***** Exercise material
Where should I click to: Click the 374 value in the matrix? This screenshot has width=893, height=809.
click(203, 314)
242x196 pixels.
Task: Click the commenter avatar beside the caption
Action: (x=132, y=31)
**********
* Exercise directions
Copy the data above in full, character for character.

* Your solution
Where should I click to: Click the 374 value in the matrix? This screenshot has width=893, height=809.
click(203, 314)
242x196 pixels.
Task: Click the commenter avatar beside the caption
Action: (x=132, y=31)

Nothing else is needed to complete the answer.